THINKING ABOUT DISCIPLINE

12/19/02

    How did it happen that educationists came to believe that studentsí feelings must never be hurt - that they may never be embarrassed or made to feel guilty. In other words, they may not be disciplined and therefore often fail to develop self-discipline. How many times has the PCT been called by teachers who in attempting to discipline students have found themselves accused of almost every cruelty known to human kind by parents who often find a sympathetic ear from some level of the school administration. How many times have I, as a union leader, read in teacher evaluations or in letters to them by their supervisors things like, "In attempting to correct Allison for her apparent cheating on an examination, you humiliated her in front of her class causing her to cry, thereby cruelly hurting her feelings and causing her to not want to come to school anymore."

    Hey, Mr./Ms. Principal, the child cheated on an exam! She was dishonest! Shall we praise her for her behavior? Shall we sit with a straight face and reason with her about how cheaters never win? Or shall we risk hurting her feelings by holding a mirror up to her face revealing the truth that she is a cheat, a person deserving of public scorn. Who knows, perhaps in addition to getting her to think twice about cheating a second time, others in her class may think about what it would be like to have the same experience of public shame.

    Somewhere in the writings of the theologian Martin Buber I recall reading what for me has remained a compelling idea for most of my adult life.

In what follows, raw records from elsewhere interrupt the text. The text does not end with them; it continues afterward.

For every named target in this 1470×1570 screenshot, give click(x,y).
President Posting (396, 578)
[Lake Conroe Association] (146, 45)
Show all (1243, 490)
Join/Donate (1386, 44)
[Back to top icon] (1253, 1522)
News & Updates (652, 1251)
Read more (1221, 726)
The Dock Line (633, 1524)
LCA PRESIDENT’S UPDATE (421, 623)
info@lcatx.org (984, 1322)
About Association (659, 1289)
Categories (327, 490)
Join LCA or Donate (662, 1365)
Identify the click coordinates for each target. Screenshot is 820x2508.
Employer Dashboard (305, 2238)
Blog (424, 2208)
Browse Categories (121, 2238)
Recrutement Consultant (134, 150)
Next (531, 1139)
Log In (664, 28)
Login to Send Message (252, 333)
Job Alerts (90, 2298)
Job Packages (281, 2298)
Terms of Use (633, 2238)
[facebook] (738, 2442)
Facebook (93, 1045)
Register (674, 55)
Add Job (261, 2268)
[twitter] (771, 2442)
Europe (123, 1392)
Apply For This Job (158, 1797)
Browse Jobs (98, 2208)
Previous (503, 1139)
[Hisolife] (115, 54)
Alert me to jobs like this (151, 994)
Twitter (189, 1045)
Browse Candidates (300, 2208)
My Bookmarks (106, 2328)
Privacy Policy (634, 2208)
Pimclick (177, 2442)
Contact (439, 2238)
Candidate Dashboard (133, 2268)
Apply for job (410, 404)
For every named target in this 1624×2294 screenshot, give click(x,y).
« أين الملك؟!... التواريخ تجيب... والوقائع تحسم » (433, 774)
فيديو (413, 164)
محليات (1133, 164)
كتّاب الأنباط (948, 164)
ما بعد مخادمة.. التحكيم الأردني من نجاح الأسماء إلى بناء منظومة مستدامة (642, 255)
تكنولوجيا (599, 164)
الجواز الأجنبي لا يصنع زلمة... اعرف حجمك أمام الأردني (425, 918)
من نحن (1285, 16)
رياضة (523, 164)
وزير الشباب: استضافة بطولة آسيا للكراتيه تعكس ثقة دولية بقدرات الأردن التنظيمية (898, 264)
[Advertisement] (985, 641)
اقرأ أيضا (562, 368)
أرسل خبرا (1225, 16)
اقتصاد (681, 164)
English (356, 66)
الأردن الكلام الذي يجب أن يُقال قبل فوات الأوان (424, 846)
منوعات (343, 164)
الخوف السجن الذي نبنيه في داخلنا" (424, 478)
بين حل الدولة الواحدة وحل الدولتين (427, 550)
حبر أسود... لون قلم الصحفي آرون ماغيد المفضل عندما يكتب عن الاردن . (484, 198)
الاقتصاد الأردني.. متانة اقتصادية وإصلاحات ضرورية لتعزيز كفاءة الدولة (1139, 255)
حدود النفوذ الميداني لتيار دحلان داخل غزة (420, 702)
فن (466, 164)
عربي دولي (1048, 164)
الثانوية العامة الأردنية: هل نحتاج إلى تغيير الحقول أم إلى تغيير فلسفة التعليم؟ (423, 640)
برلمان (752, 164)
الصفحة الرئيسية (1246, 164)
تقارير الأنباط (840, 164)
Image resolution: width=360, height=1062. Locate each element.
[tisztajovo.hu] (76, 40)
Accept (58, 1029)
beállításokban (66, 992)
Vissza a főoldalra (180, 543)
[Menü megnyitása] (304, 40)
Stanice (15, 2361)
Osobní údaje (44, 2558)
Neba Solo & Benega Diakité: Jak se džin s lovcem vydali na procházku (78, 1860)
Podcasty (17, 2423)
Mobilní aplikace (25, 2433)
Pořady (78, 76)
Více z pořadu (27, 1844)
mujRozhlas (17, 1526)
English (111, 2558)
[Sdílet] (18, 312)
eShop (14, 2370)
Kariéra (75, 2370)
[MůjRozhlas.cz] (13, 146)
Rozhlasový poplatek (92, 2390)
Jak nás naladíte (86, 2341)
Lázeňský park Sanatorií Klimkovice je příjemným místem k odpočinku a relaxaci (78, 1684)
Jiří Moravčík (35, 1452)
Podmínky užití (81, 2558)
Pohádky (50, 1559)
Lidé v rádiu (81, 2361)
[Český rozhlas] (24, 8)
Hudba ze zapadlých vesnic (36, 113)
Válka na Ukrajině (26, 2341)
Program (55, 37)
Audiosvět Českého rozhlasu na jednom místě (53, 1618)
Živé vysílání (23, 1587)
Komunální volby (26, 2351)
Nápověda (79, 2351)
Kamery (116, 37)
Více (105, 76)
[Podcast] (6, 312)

Lamenting the modern tendency of psychology and psychiatry to view guilt as pathological and a condition that must be relieved, Buber drew a razor sharp distinction between the kind of guilt that human beings suffer without ever knowing its origin and that which they experience as a result of contemplating or taking some action that they know to be wrong. He argued that the latter should never be relieved - that it serves as a brake on the human impulses that lead to anti-social acts. For Buber, human beings need to be reminded of their wrongs.

    Failing to firmly correct student indiscretions is upon close examination the very opposite of compassion. It is tantamount to not caring about the moral and ethical development of children. The parents who call a school administration to attack a teacher who has caused a child who has misbehaved to "feel badly," are protecting their children from the kinds of experiences that develop conscience and character - they are shielding them from bearing the socially good kind of guilt about which Buber spoke. They are often robbing their children of the experiences that develop the ultimate discipline - that which springs from an ethical and responsible self.

    If we are serious about raising the standards of our schools, we must be careful to avoid having our discomfort at seeing children unhappy from clouding our common sense judgements about the need to correct their behavior. The odd thing about our reluctance to appropriately discipline children is a secret our children keep from us. If you ask them at unguarded moments what they think about how we discipline, they frequently admit that they are amazed and somewhat resentful that we permit them to get away with the kinds of things we chose to overlook. Their secret desire is to have us help them learn to bring their lives under better self-control.